[Exercises to complete]:
**A.** In the Python data science tutorial below, which distribution is used to install Python 3?
**B.** Does each statement agree with the Python data science tutorial below? Answer yes or no for each and quote the deciding words from the tutorial. (i) Github is a company separate from Git. (ii) Git tracks file changes only on a remote server. (iii) The tutorial was written for a Houston meetup.
**C.** Write the next part of the Python data science tutorial below, picking up after its final sentence.

/Intro-to-Data-Science-with-Python

A tutorial for getting set-up to do data science with Python

Primary LanguageJupyter Notebook

Intro class - jhey

Introduction to Data Science with Python

In this Houston Data Science meetup we will introduce our members to data science using the Python programming language.

Objectives

  • Install Python 3 and set up on your computer via the Anaconda distribution
  • Install Git locally and create a Github account
  • Develop Python programs in a text editor, IDE and Jupyter Notebook
  • Use the command line to execute a program and run Python interactively
  • Use Jupyter Notebook to explore the most popular data science libraries
  • Have a huge list of resources to help you continue your data science journey

Agenda

  • Create a Github Account
  • Install Git locally
  • Fork and clone this respository
  • Install Python 3 with Anaconda
  • Run Python interactively
  • Install Sublime Text 3 along with packages for enhancing development
  • Install PyCharm EDU
  • Execute basic programs from command line
  • NumPy
  • pandas
  • statsmodels
  • matplotlib
  • seaborn
  • scikit-learn

Create Github Account

The page is currently being hosted on Github, a site that hosts remote Git repositories. Github is a popular place to share and collaborate on software projects. The most popular data science libraries are all hosted on Github. On Github, you can find the latest developments, track bugs and join the conversation with fellow developers.

  1. If you have not already done so, create a Github account now.

Install Git Locally

Git is a popular version control system used to keep track of file changes during software development. Github is a private company independent from Git. Git is free software that tracks your file changes on your local machine.

Let's install Git on your local machine

  1. Visit the Git downloads page and download Git for your operating system.
  2. After installing Git you will need to run a couple commands to link it to your github profile.
  3. Run the commands in the Your Identity in this link. The same commands are copied below.
git config --global user.name "John Doe"
git config --global user.email johndoe@example.com

Fork and Clone this repository

Whenever you are in position to make changes to someone elses project on Github you will need to fork the repository and then clone it to your local machine. After making changes you will commit your work locally and then push those changes back to Github where you will finally make a pull request so that the new changes may be incorporated into the project.

git tracking

Let's go through this process now.

[Supplied material]:
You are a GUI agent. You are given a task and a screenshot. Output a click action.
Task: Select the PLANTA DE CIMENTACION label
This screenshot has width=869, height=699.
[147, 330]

[Results]:
**A.** The Anaconda distribution.

**B.**
(i) Yes: "Github is a private company independent from Git."
(ii) No: "Git is free software that tracks your file changes on your local machine."
(iii) Yes: "In this Houston Data Science meetup we will introduce our members to data science using the Python programming language."

**C.**
  1. At the very top of this repository, you will see a Fork button. Click it and fork the repository. This makes an exact replica of the repository under your user profile.
  2. Under your Github profile (not mine), again go the top of the page and look for the green Clone or download button. Click it and copy the url.
  3. On your local machine, create a new folder somewhere in your file system. Title it something like Github Repos
  4. Open up a terminal (Windows users open the program Git Bash)
  5. cd into the new directory you created abovegg
  6. Run the command git clone https://github.com/tdpetrou/Intro-to-Data-Science-with-Python.git but replace this URL with the one you copied from step 2.
  7. You now have a replica of the repository on your local machine and are ready to make changes
  8. Staying in the terminal run the command cd Intro-to-Data-Science-with-Python
  9. Open up the README.md file in a text editor. That is this current file.
  10. Make a single edit to the file and save it. Add your name or something personal on the very top line.
  11. Go back to the terminal and run the command git add README.md. Git is now tracking this file and it is in the staging area.
  12. Run the command git commit -m "your message here". Replace 'your message here' with something that describes the changes you made. All commits must have a message about what has changed.
  13. The last command just took a snapshot of your repository and you can revert back to it now at any point in the future.
  14. Run the command git push origin master. This will align your remote repository with your local repository.
  15. Go back to your github profile and verify the changes.
  16. Towards the top of the page click the New pull request button.
  17. Now I will get a notification that you are wanting to modify a file of mine. I can review the revisions and accept/reject your pull request.

Installing Python 3 with Anaconda

Anaconda is by far the most popular distribution of the Python programming language for data scientists. Anaconda packages together all the popular data science libraries along with the package manager conda.

Anaconda is not a necessity. Python may be installed independently from source from Python.org along with its own package manager pip. But for begninners it is highly suggested to begin with the Anaconda distribution and conda command line tool. You can read more about the differences between Anaconda with conda and pip here.

Visit the Anaconda downloads page and download Anaconda with Python 3.6 for your operating system. Use the graphical installer. Anaconda comes packaged with a graphical user interface for beginning projects as well as the popular IDE Spyder.

Run Python Interactively

Now that we have Anaconda installed we can begin to use Python.

  1. Open up a terminal
  2. Type in python and press enter
  3. This should open an interactive Python command prompt directly in the terminal.
  4. In the first line, you should see that you are running Python 3.6.1 via Anaconda. It should look like this Python 3.6.1 |Anaconda custom (x86_64)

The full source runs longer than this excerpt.